§ TASK TO CARRY OUT: Your copy begins at the line with "Viewport: 1372px width, 874px height." and runs through the end of the data below. Set down only those lines exactly, without pictures.

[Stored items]
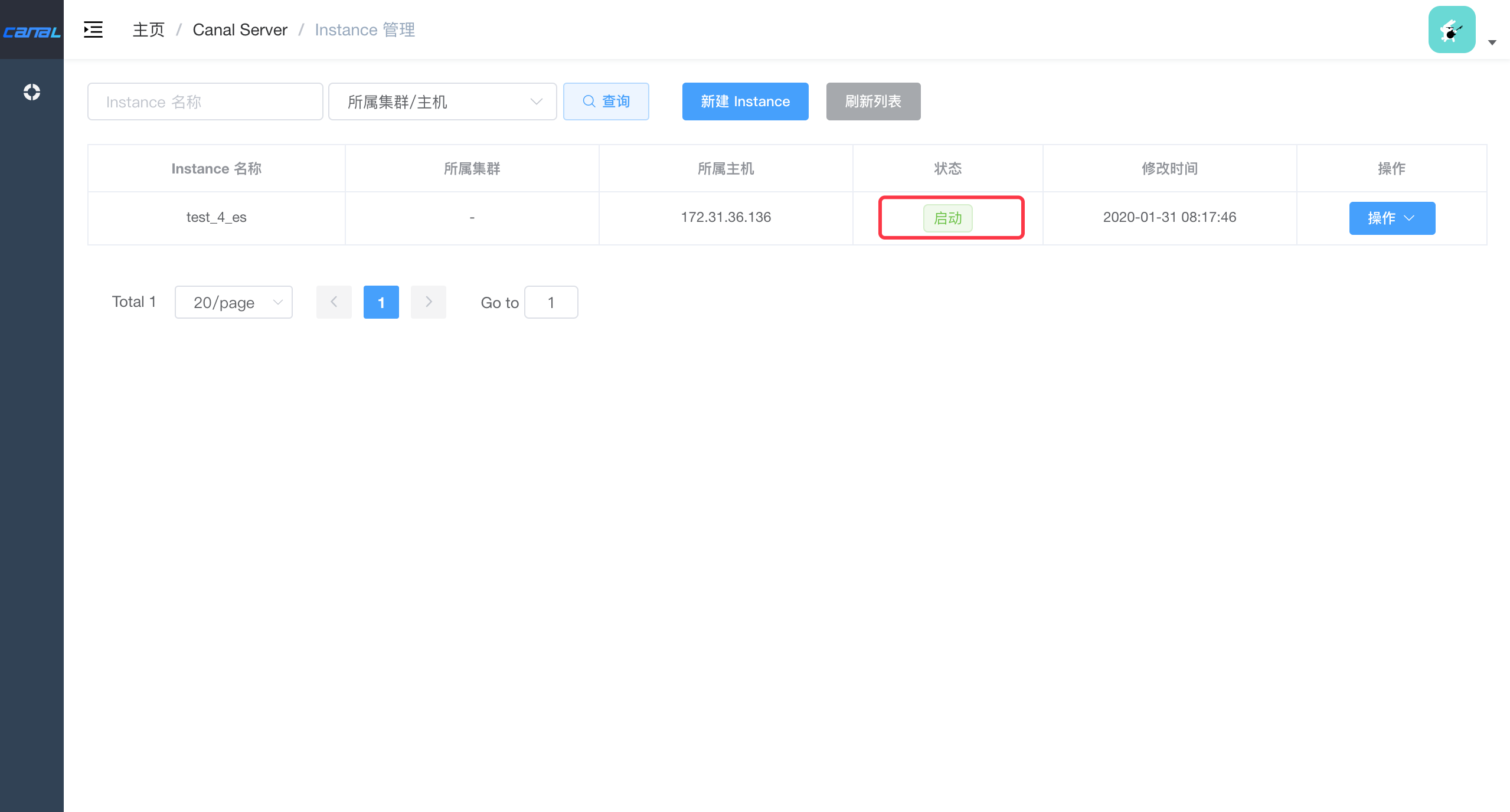1510x812 pixels.
Task: Click the 查询 search button
Action: tap(606, 102)
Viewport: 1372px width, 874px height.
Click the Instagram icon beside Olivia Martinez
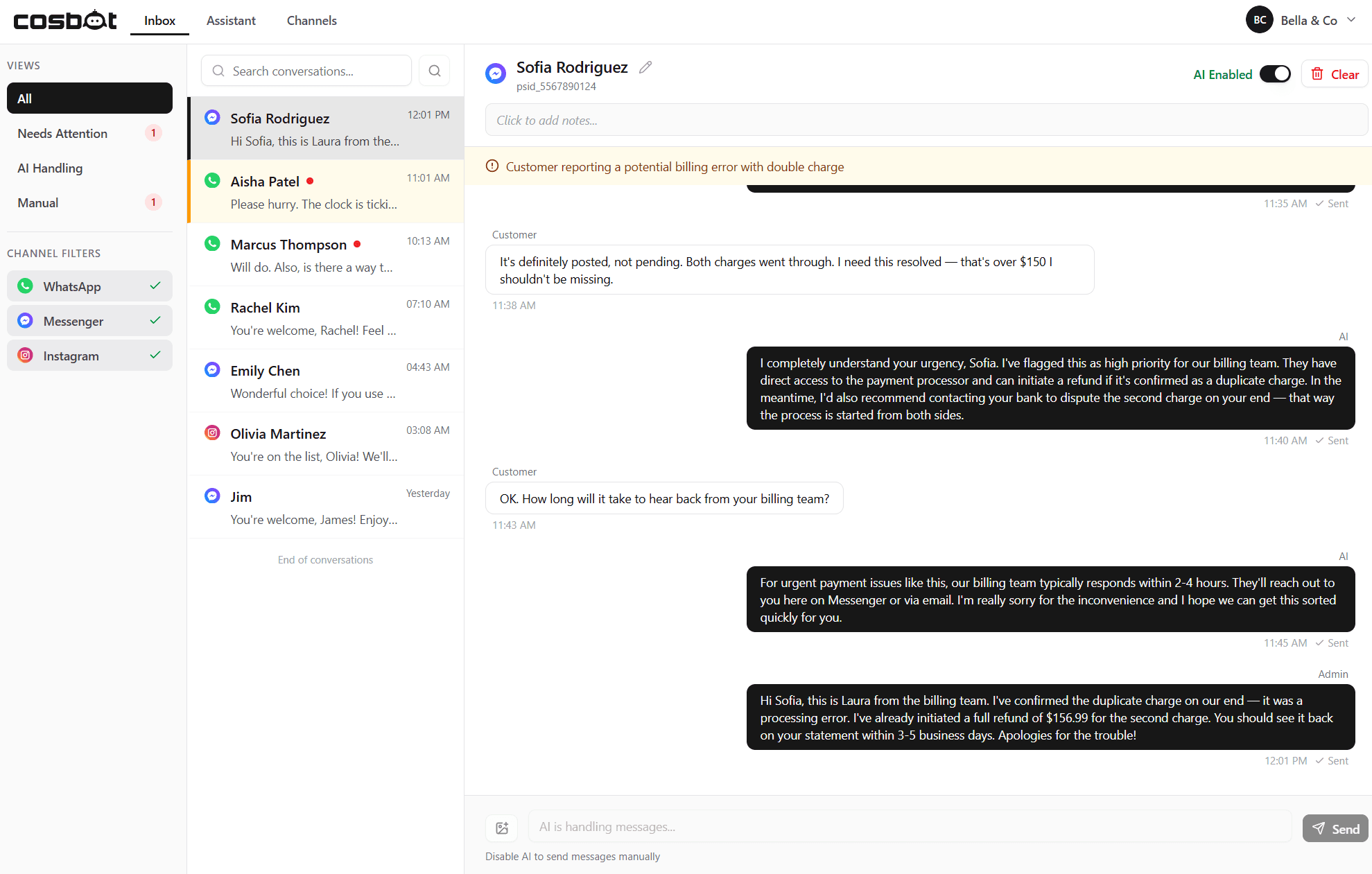pos(211,432)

§ SOLUTION TO THIS EXERCISE:
Viewport: 1372px width, 874px height.
Click the Instagram icon beside Olivia Martinez
pos(211,432)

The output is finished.